#### ASSIGNED TASK:
Using the passage on Qiagen's antigen test, explain what it offers to support calling COVID-19 antigen testing a big business. Answer in one to three sentences.

PASSAGE START

Qiagen has filed for emergency use authorization with FDA for a test designed to detect SARS-CoV-2 antigens designed to deliver positive results in two minutes and determine a sample is negative in 15 minutes.
Competitors such as Abbott, BD and Quidel all currently sell antigen tests that deliver results in 15 minutes. Like the tests from BD and Quidel, Qiagen's test runs on an instrument.
- Qiagen claims 90% sensitivity and 100% specificity for the QIAreach SARS-CoV-2 Antigen Test but is yet to share details of its assessment of the diagnostic. Other antigen tests including those sold by Abbott, Roche and Quidel have claimed sensitivities of around 97%.
COVID-19 antigen testing has become a big business as the pandemic has progressed. BD reported $340 million in sales from its Veritor antigen platform in the fourth quarter and tipped the system to generate up to $1.5 billion next year. Quidel made $318 million from its Sofia SARS Antigen test in its most recent set of financials.
Quidel had the market to itself for almost two months over the summer but now has six competitors, with Roche and Qiagen awaiting EUAs for their antigen kits. Qiagen is planning to enter the market with a product it thinks has some advantages over the competition.
The instrument, which was developed with Qiagen partner Ellume, is battery powered and can handle up to eight samples. Qiagen said each instrument can perform more than 30 tests an hour.

PASSAGE END
EXTRACTED DATA START

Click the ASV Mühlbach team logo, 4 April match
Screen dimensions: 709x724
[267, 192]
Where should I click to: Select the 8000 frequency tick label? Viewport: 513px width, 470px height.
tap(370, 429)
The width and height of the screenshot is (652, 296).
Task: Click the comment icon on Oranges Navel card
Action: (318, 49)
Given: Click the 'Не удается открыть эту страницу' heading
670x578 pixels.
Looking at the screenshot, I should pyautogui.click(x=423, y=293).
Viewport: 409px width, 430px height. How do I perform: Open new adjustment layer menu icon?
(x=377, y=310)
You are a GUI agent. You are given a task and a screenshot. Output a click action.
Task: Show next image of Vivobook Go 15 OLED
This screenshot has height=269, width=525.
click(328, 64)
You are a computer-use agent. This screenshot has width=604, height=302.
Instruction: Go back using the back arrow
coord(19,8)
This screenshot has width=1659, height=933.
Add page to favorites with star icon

EXTRACTED DATA END
EXTRACTED DATA START

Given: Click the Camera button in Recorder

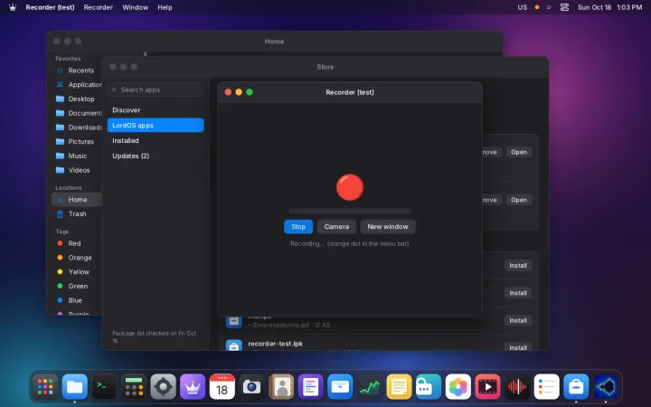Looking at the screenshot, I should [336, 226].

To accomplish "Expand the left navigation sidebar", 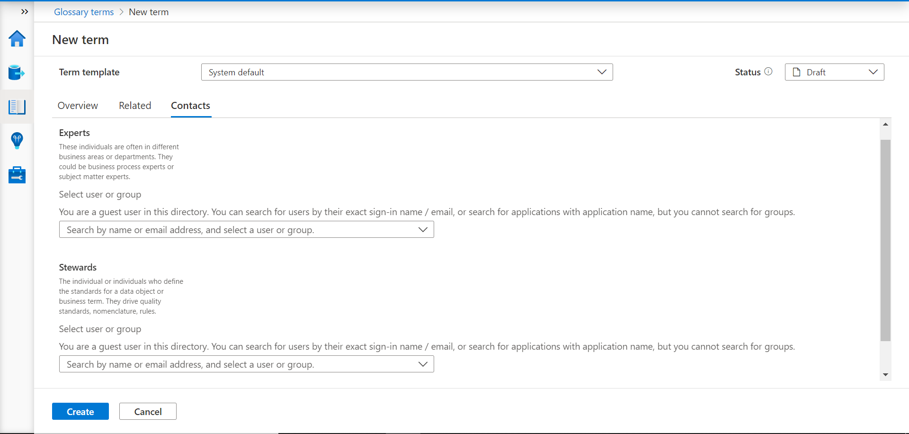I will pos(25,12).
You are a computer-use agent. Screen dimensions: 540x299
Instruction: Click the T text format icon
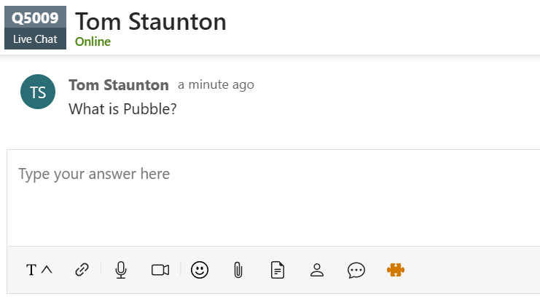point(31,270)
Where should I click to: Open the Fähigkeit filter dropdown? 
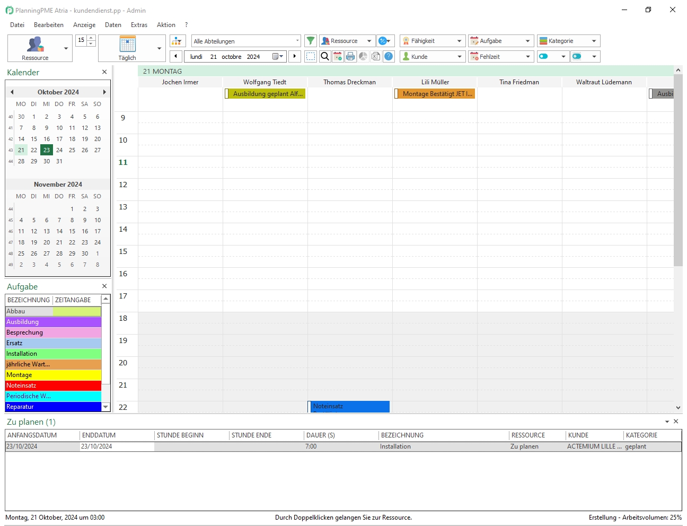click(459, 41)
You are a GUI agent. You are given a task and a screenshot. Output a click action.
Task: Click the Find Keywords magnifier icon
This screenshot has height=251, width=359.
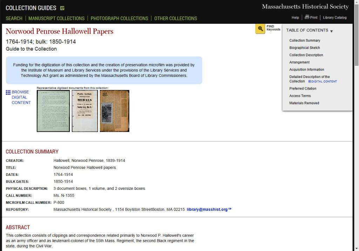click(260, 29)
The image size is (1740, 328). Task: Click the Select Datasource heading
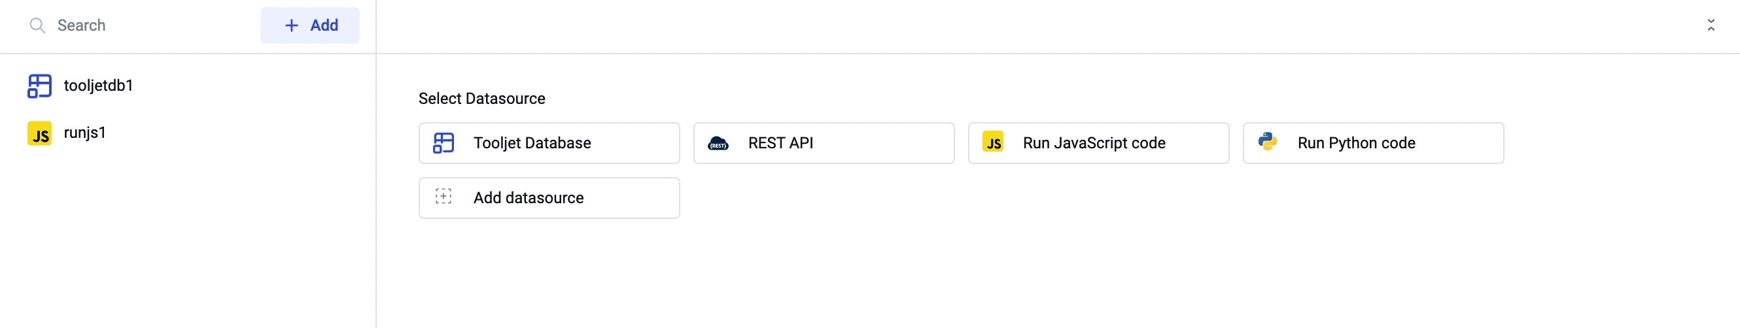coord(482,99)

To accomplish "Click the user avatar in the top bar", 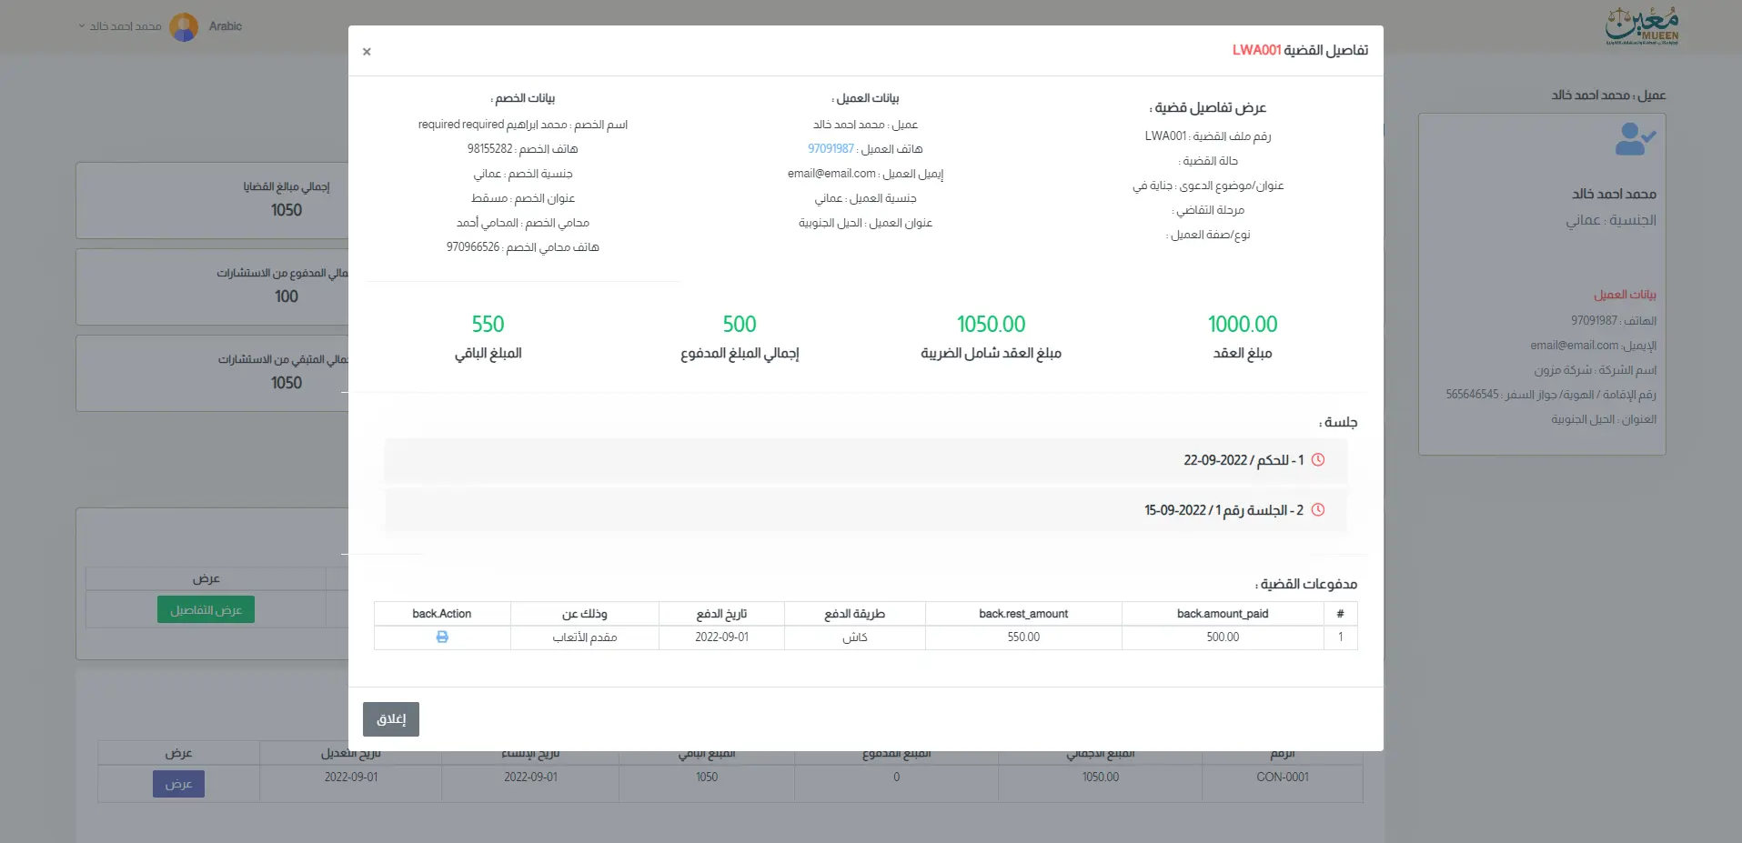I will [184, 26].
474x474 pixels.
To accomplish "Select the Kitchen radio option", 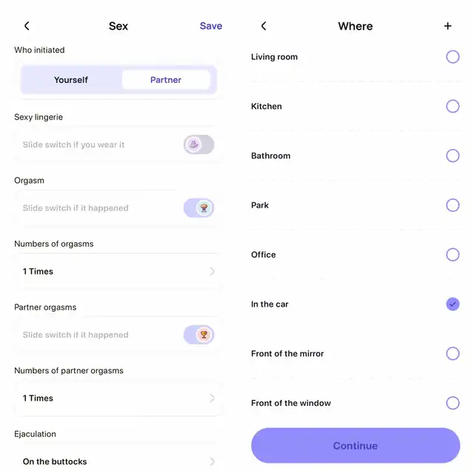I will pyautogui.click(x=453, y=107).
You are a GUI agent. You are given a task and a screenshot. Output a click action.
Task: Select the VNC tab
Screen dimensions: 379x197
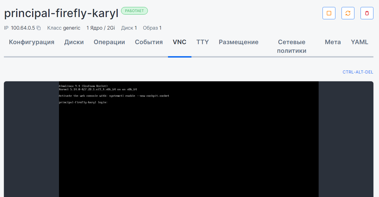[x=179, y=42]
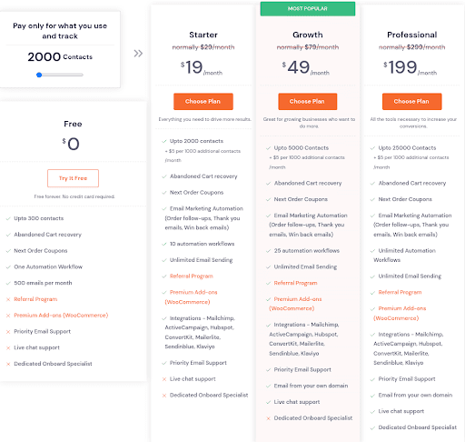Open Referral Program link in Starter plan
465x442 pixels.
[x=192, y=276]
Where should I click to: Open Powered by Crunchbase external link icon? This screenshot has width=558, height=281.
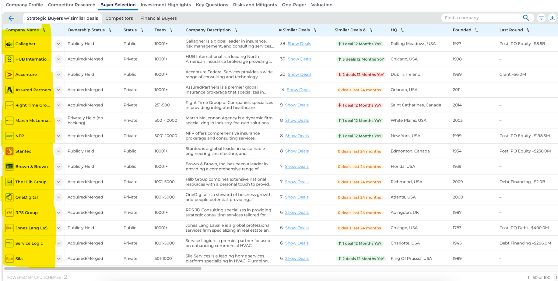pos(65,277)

EXTRACTED DATA END
EXTRACTED DATA START

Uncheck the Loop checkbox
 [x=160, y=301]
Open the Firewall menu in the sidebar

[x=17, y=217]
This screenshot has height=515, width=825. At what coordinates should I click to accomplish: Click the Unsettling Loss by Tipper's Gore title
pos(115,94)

EXTRACTED DATA END

#### RESPONSE TO THE EXERCISE:
BD reported $340 million in fourth-quarter sales from its Veritor antigen platform and expects the system to generate up to $1.5 billion next year. Quidel made $318 million from its Sofia SARS Antigen test in its most recent set of financials.